Question

In how many ways a team of 10 players out of 22 players can be made if 6 particular players are always to be included and 4 particular players are always excluded
$A){}^{22}{C_{10}}$
$B){}^{18}{C_3}$
$C){}^{12}{C_4}$
$D){}^{18}{C_4}$

Answer 1

Hint: To solve this question, we should know the details about the non-fixed places in the team and the players who are always excluded or included. The number of ways of selecting “r” players out of players is given by${}^n{C_r}$. Using this formula, we can get the answer.

Complete step by step answer:
In the question, It is given that a team of $10$ players out of $22$ players. Here are $6$ particular players always to be included and $4$ particular players are always excluded.
Therefore, we can write the total numbers of players $ = 22$
We have to find that we need to select the team of $10$ players
We have to exclude $4$ particulars players of them
So we have to subtract it as the total number of players
Now we have only $18$ players are now available.
Also, from these $6$ particulars will always be including.

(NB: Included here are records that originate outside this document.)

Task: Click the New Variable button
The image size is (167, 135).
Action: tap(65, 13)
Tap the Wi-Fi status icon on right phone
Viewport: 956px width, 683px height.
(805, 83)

$\therefore$ The required number of ways $ = {}^{12}{C_4}$.

Note:
In these types of problems, we need to know the key concept of permutation and combination. Students can make a mistake by not considering the constraints given in the question.
That leads to a selection of $10$ out of $22$ players which can be written as ${}^{22}{C_{10}}$$ = {}^{22}{C_{22 - 10}} = {}^{22}{C_{12}}$ which leads to a wrong answer.
Generally, students get confused between permutation and combination.
If you have to select, then use a combination, and if you have to arrange use permutation. It is a very nice trick to use. Do not forget to use the correct way otherwise you will get the wrong answer.